▸ GOAL:
Can you copy the records word for word, starting at the line that contains "Task: Sort by the Category column header" and stopping after the line that contains "click(x=388, y=300)"? Leave the pictures out of your copy.

BEGIN

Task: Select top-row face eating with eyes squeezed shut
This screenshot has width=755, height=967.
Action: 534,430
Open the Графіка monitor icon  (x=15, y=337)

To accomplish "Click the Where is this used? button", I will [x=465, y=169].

END
BEGIN

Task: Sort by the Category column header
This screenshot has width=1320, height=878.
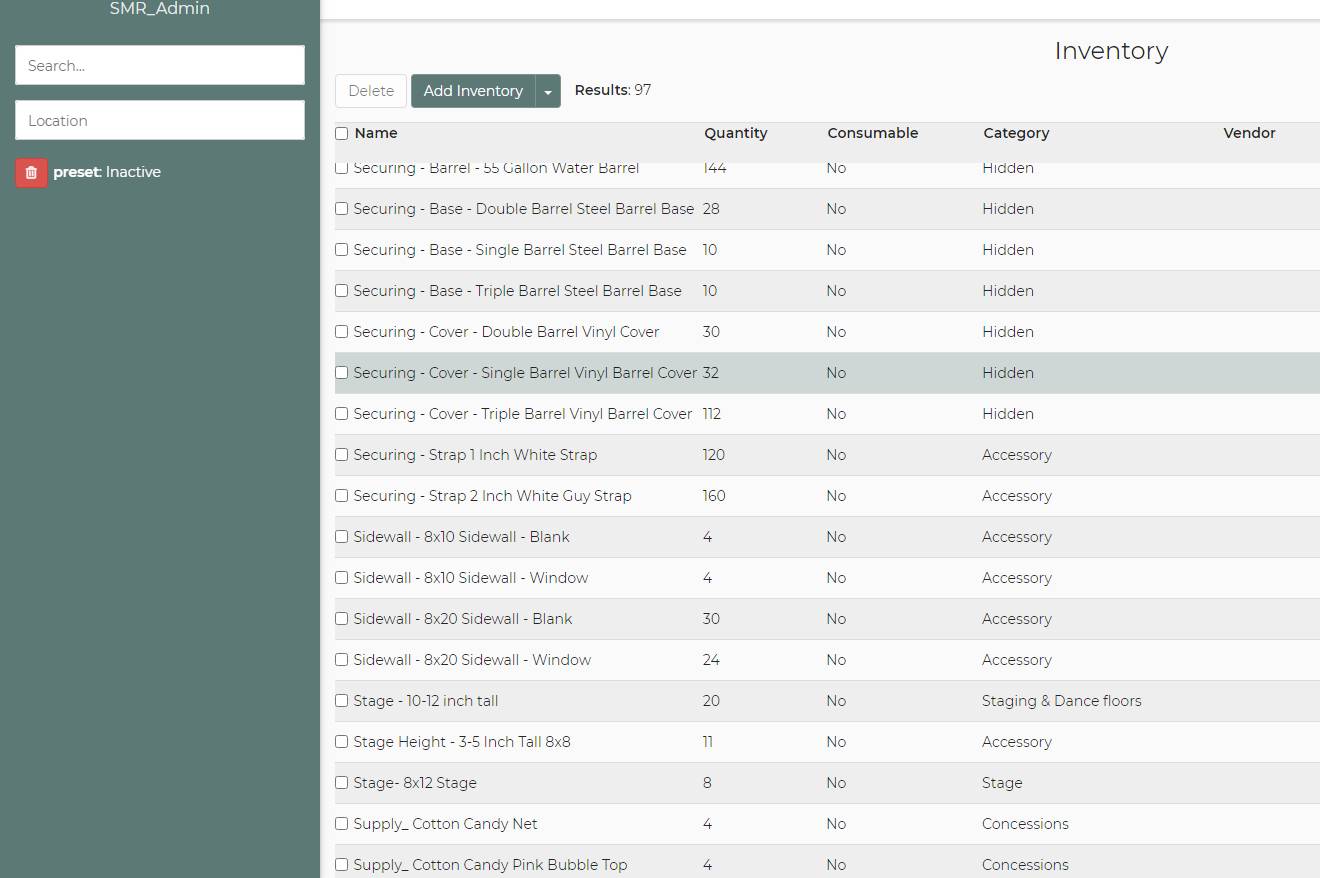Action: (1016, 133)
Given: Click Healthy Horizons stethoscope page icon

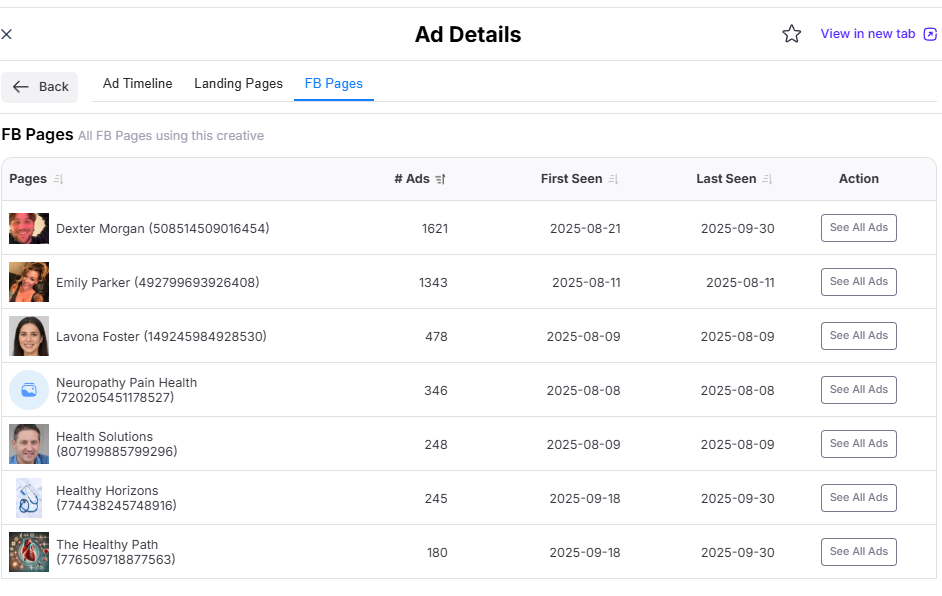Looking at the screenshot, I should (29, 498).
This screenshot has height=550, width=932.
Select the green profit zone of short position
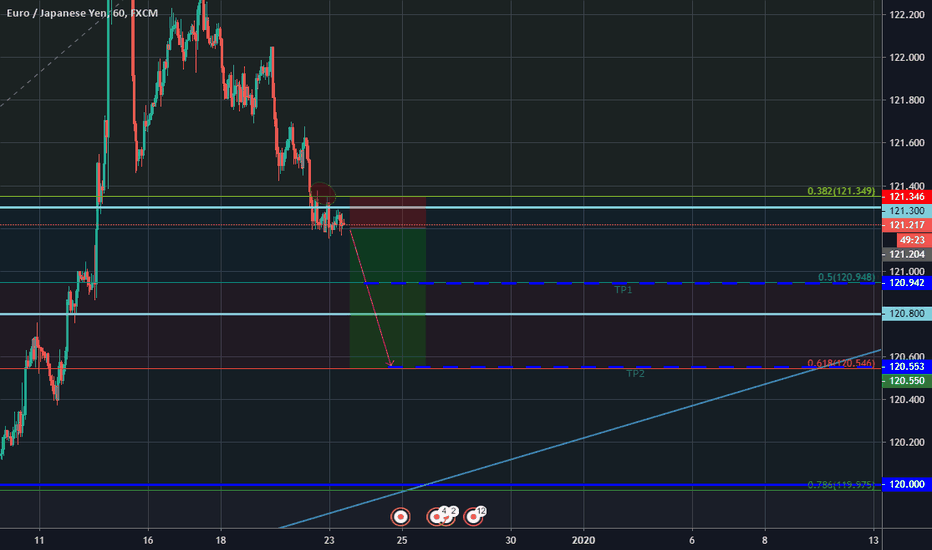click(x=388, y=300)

END
BEGIN

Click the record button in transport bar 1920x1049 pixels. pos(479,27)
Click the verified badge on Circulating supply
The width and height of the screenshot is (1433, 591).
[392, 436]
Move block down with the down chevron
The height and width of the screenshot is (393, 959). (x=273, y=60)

END

▸ WORKED ANSWER:
Task: Sort by the Category column header
This screenshot has width=1320, height=878.
Action: (1016, 133)
Given: Click Healthy Horizons stethoscope page icon

Looking at the screenshot, I should (29, 498).
This screenshot has height=550, width=932.
Select the green profit zone of short position
click(x=388, y=300)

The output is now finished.